PagerDuty stock gains after earnings as Goldman Sachs maintains neutral rating

Published 04/09/2025, 16:40
PagerDuty stock gains after earnings as Goldman Sachs maintains neutral rating

Investing.com - PagerDuty (NYSE:PD) shares rose after the company reported its fiscal second-quarter 2026 results, with Goldman Sachs maintaining its Neutral rating and $16.00 price target on the stock. According to InvestingPro data, the stock currently trades below its Fair Value, with analysts setting targets ranging from $16 to $23.

The company reported revenue of $123 million, up 6% year-over-year and roughly in line with consensus estimates, while profitability exceeded expectations with non-GAAP operating margin reaching 25%, approximately 800 basis points above consensus. Free cash flow was particularly strong at approximately $30 million, representing a 24% free cash flow margin and exceeding consensus by about 30%. The company maintains impressive gross profit margins of 83.33% and a healthy free cash flow yield, as highlighted in InvestingPro’s analysis.

Annual recurring revenue (ARR) grew to $499 million, a 5% year-over-year increase, though dollar-based net retention eased to 102% from 104% in the previous quarter as customers pursued seat optimization and downgrades. Management characterized this as part of a transition toward usage-based monetization. For deeper insights into PagerDuty’s financial health and growth prospects, InvestingPro subscribers can access 12 additional ProTips and comprehensive financial metrics.

The company showed positive commercial signals, including strong paid net customer additions totaling 208 in the first half, new and expansion bookings rising more than 15% sequentially, and platform usage growing over 25% year-over-year. Additionally, customers with over $100,000 in ARR increased by 20 sequentially to 868, demonstrating early up-market traction.

PagerDuty narrowed its fiscal year 2026 revenue guidance range to $493-$497 million, adjusting the top end of its previous forecast, while ending the quarter with $568 million in cash and announcing a $200 million buyback authorization. The company maintains a strong financial health score of 2.52 (GOOD) according to InvestingPro metrics, with cash holdings exceeding debt obligations.
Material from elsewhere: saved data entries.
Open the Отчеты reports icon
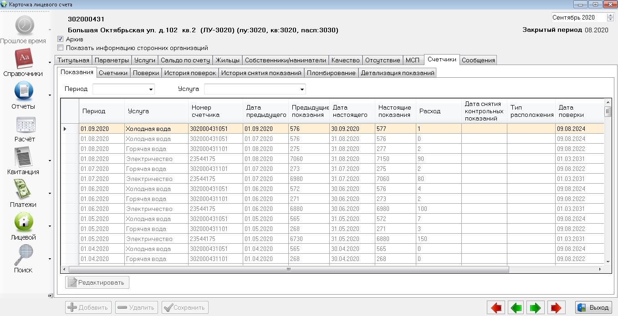The width and height of the screenshot is (618, 316). [x=24, y=91]
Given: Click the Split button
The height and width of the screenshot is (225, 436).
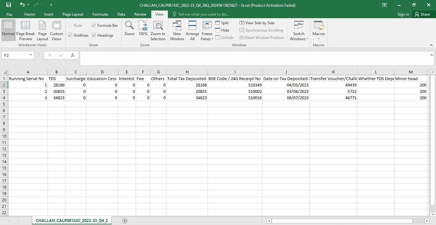Looking at the screenshot, I should (x=222, y=23).
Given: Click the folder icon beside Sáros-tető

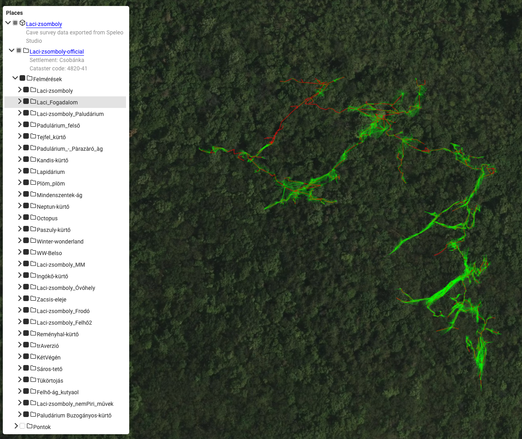Looking at the screenshot, I should pos(33,368).
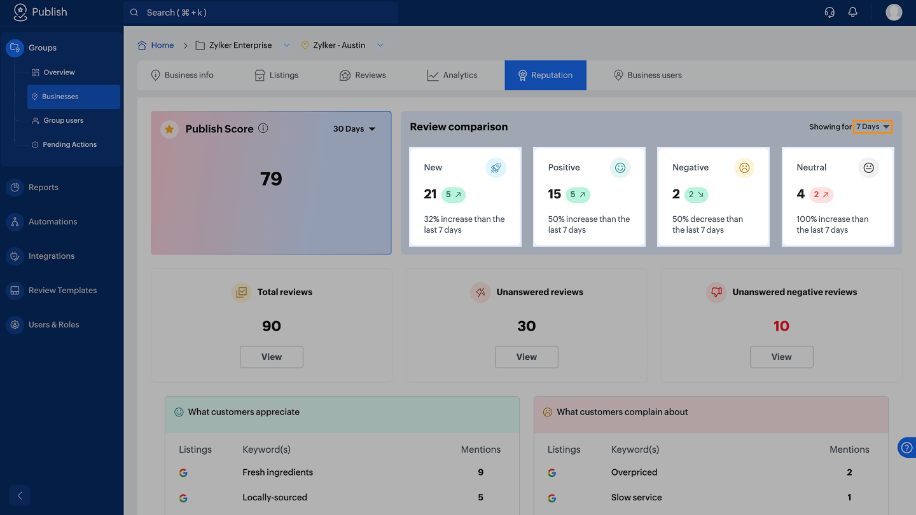
Task: Expand the Zylker Enterprise group dropdown
Action: point(286,45)
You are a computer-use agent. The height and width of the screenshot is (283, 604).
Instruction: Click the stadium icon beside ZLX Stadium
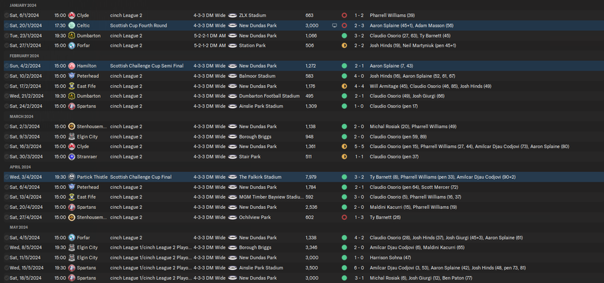[233, 15]
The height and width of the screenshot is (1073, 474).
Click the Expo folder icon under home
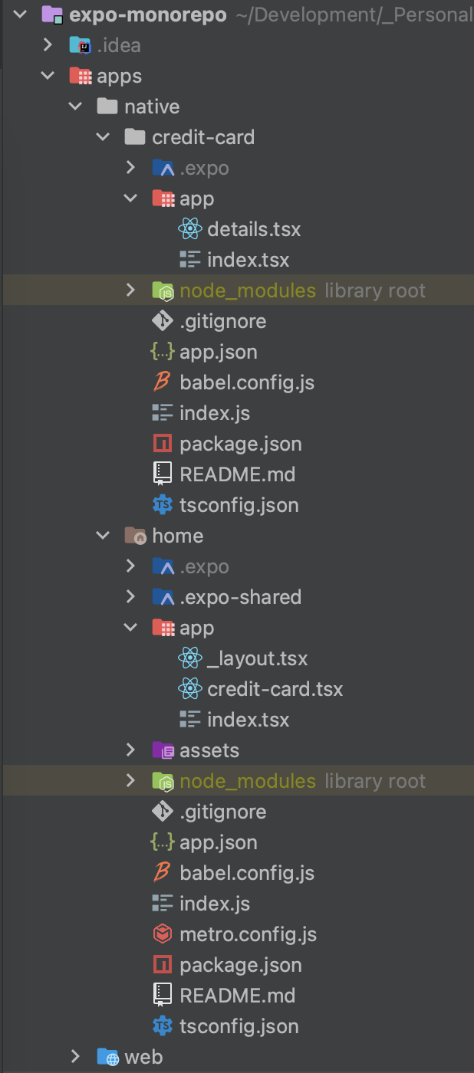(x=162, y=566)
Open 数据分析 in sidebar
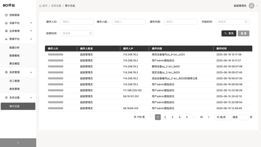261x147 pixels. point(15,48)
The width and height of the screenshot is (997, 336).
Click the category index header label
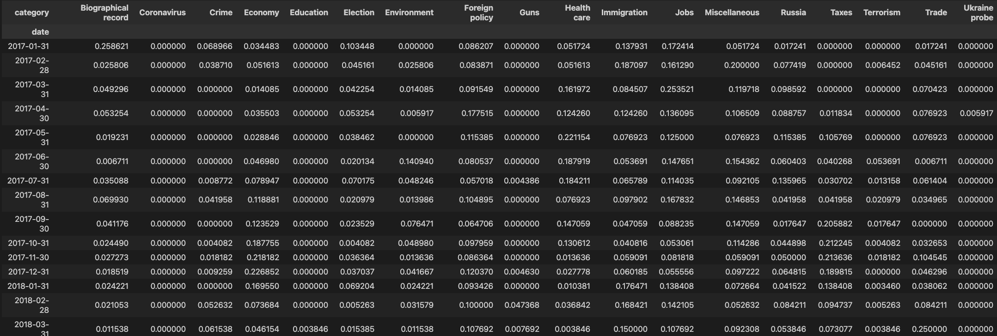pyautogui.click(x=31, y=12)
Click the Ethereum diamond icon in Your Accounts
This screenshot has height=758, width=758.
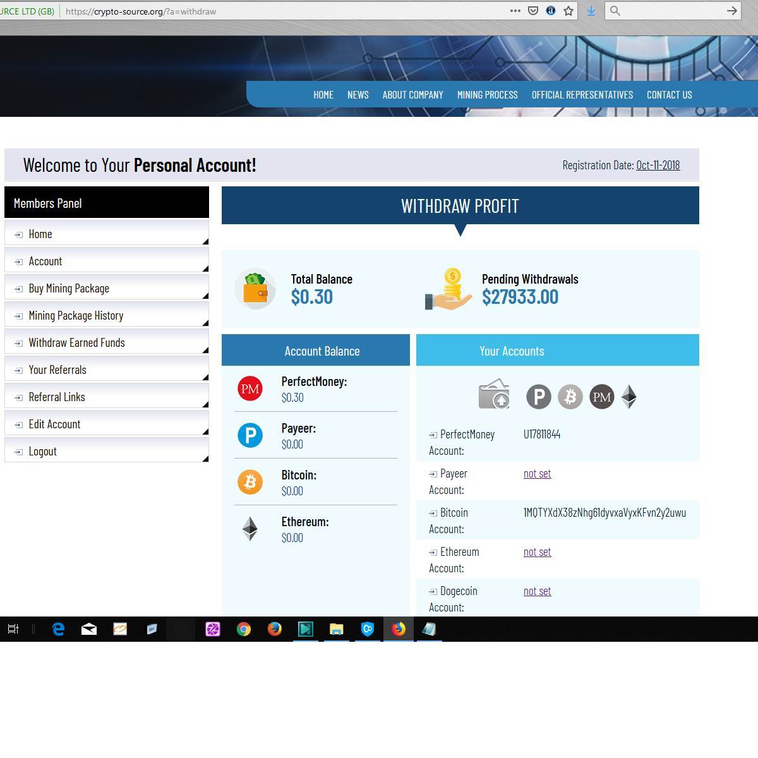coord(629,397)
In other recent news, PagerDuty reported its earnings for the second quarter of fiscal year 2026, surpassing analysts’ expectations with earnings per share of $0.30, compared to the forecasted $0.20. However, the company’s revenue of $123 million slightly missed the anticipated $123.65 million. Despite the earnings beat, the revenue shortfall was noted by investors. Additionally, Canaccord Genuity adjusted its price target for PagerDuty, lowering it from $21.00 to $19.00, while maintaining a Buy rating on the stock. The firm highlighted expectations for a potential growth inflection in fiscal year 2027, contingent upon the growth of small and medium-sized businesses and the strategic positioning of PagerDuty in large enterprises. These developments reflect the ongoing adjustments and expectations surrounding PagerDuty’s financial performance and market position.